Problem description
From the first line of the entries through the line containing "885x481 pixels.", output everything exactly except the pictures.

>>

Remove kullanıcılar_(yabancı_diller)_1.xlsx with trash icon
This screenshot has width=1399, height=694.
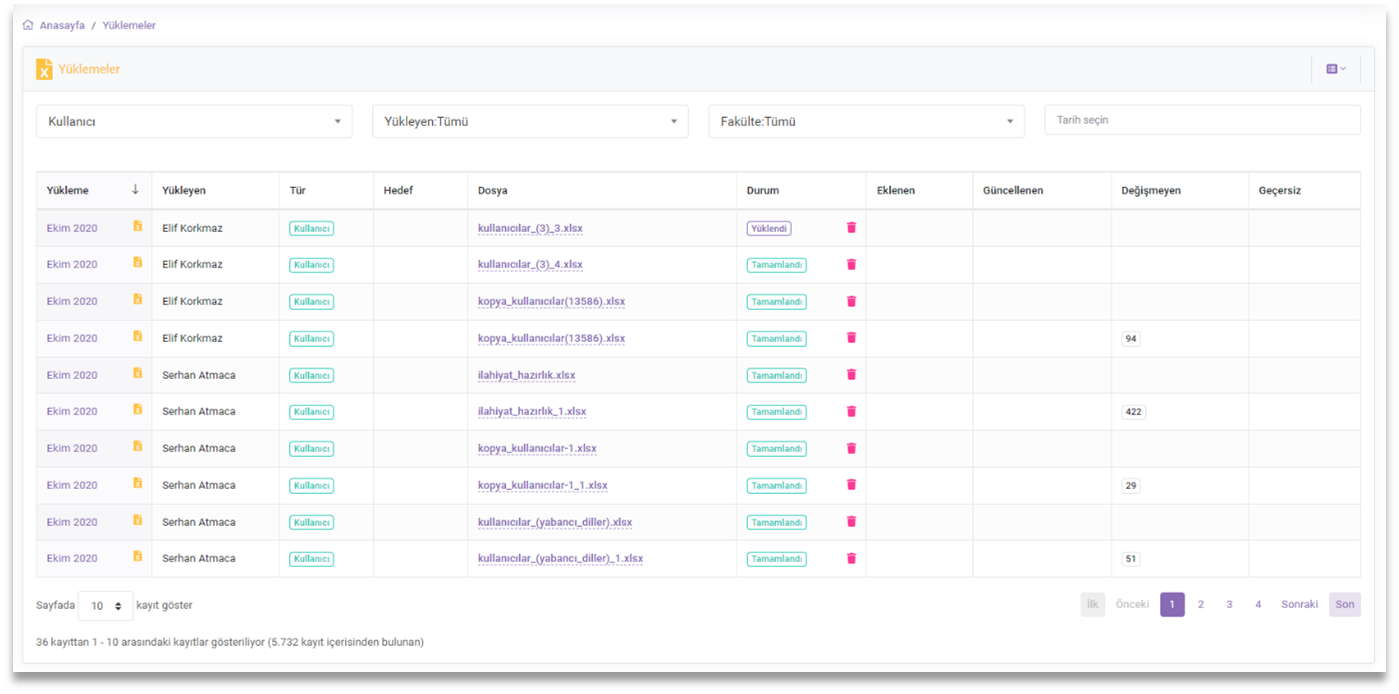pos(851,559)
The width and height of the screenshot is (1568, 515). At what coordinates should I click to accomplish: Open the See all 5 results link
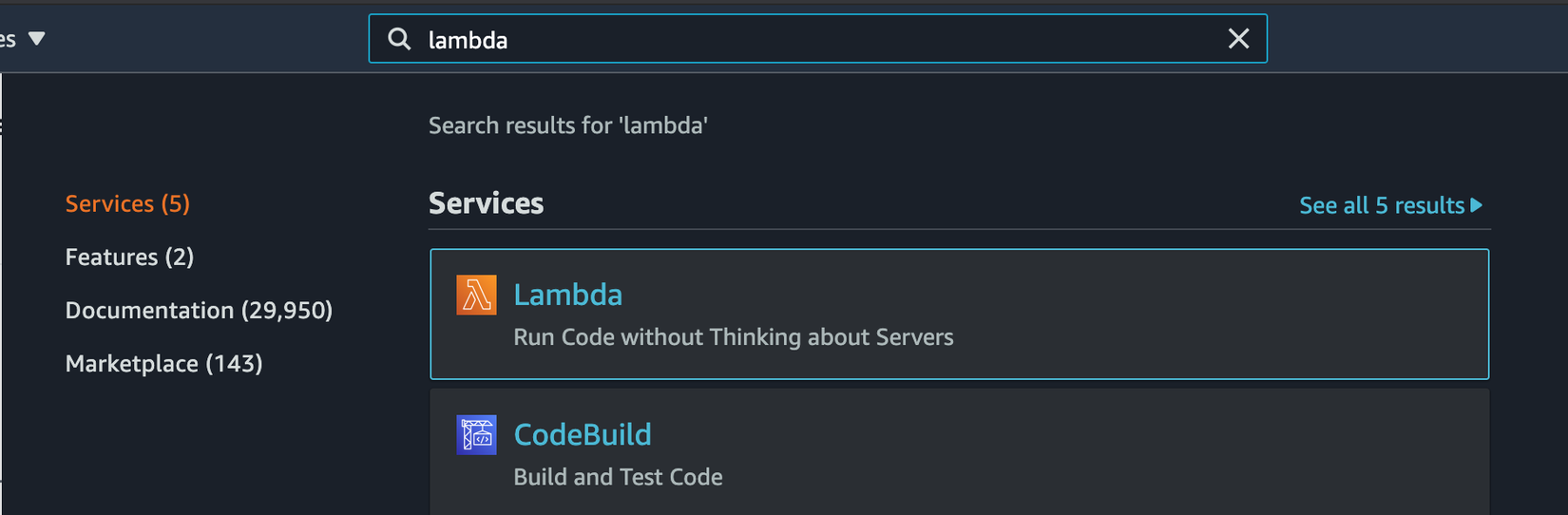(x=1381, y=205)
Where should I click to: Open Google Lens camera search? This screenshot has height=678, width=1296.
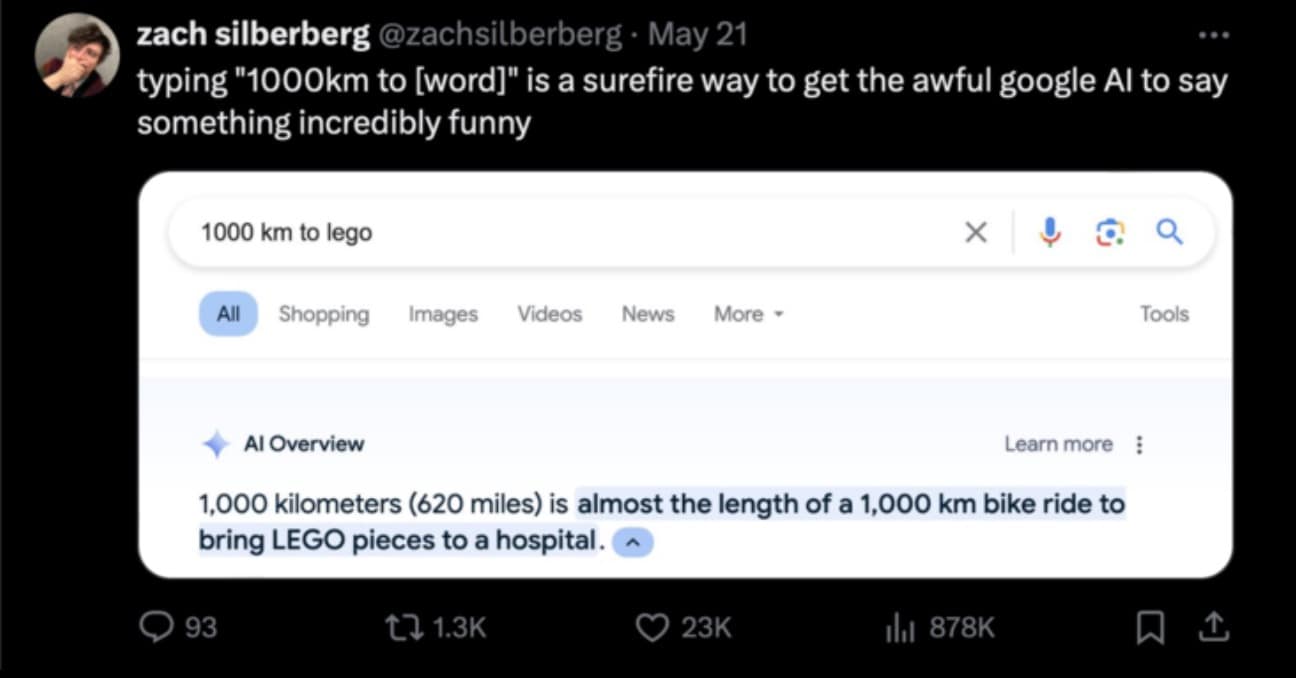click(1109, 233)
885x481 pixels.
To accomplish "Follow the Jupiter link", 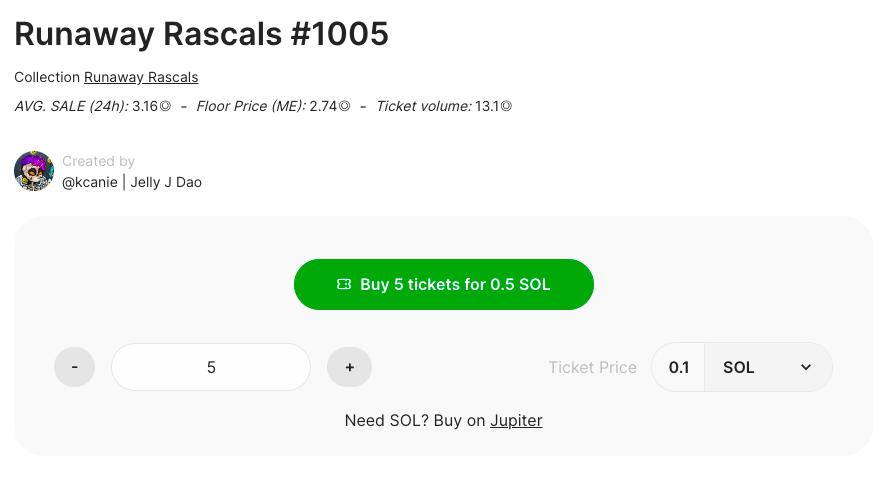I will tap(516, 420).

<<

Completed task
Remove kullanıcılar_(yabancı_diller)_1.xlsx with trash icon
This screenshot has width=1399, height=694.
pos(851,559)
The width and height of the screenshot is (1568, 515). At what coordinates should I click to accomplish: Open the See all 5 results link
(x=1381, y=205)
Where should I click to: Open Google Lens camera search? This screenshot has height=678, width=1296.
click(1109, 233)
885x481 pixels.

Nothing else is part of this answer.